- _Task goal_:
In the pushchair review below, how long has the reviewer had the Nipper?

A bit of a continuation of last week's update! This week we have been loading the Nipper in and out of the car a lot, going on walks and shopping trips, and I just wanted to make a quick point of saying that it's a nice lightweight pushchair to pick up and manoeuvre into the boot. I know this can be quite a lot of effort with a weightier pram or travel system, but as the Nipper is pretty compact it's easy to swing the folded chassis up into the boot, and the buggy bar restraint acts as a little handle. The wheels get in the way a little as they are so big, but can be removed, so it shouldn't be a problem to fit the Nipper into any vehicle.
A quick update this week to mention build quality. Despite the lightweight nature of the Nipper, I have been impressed with its quality so far. You'd always expect a pushchair to be pretty robust, but often they seem to get a bit tired and ropey looking quite quickly. We've had the Nipper about 4 months so far and I haven't yet noticed any deterioration in the seat or hood fabrics, and the plastic foot plate at the front and the chassis even remain scratch free and clean looking. Great news for me as I barely have time to scrub myself these days let alone be performing regular maintenance on a pushchair frame! However, my little girl is still small and snuggled in her footmuff at the moment, so I can't comment on how well it will fare as she becomes more boisterous!

- _Information shown_:
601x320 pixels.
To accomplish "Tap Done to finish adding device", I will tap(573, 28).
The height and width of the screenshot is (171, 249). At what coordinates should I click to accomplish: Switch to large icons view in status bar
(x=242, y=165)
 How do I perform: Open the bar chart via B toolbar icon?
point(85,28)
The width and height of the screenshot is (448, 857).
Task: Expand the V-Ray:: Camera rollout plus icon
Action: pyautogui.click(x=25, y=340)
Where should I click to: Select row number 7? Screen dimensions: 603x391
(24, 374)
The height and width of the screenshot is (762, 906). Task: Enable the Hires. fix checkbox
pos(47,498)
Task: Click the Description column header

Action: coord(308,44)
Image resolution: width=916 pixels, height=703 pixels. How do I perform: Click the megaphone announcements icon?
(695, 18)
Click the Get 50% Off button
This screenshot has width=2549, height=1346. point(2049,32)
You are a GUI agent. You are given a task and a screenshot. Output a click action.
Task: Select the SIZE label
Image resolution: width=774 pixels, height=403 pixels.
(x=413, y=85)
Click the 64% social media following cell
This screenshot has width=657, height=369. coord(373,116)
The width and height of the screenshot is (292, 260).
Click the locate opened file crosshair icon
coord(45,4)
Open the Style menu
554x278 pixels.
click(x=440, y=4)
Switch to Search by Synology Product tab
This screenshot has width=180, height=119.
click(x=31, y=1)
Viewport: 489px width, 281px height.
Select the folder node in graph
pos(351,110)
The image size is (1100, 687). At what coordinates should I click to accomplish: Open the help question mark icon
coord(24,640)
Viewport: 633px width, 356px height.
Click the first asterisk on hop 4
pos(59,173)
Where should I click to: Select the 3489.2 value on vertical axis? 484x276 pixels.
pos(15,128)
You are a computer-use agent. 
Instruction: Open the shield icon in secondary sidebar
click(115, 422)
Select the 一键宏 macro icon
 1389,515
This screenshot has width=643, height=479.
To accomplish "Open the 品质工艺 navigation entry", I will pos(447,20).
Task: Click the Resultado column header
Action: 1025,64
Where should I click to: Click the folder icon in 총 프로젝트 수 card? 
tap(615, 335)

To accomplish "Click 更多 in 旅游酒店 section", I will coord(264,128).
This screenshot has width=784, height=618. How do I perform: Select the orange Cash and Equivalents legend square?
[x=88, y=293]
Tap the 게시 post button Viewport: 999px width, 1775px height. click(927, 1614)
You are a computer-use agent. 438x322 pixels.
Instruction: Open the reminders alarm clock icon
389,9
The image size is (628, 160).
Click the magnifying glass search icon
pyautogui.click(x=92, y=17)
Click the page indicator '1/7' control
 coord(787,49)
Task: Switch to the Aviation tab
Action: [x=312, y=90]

- _Exercise output_:
About 4 months.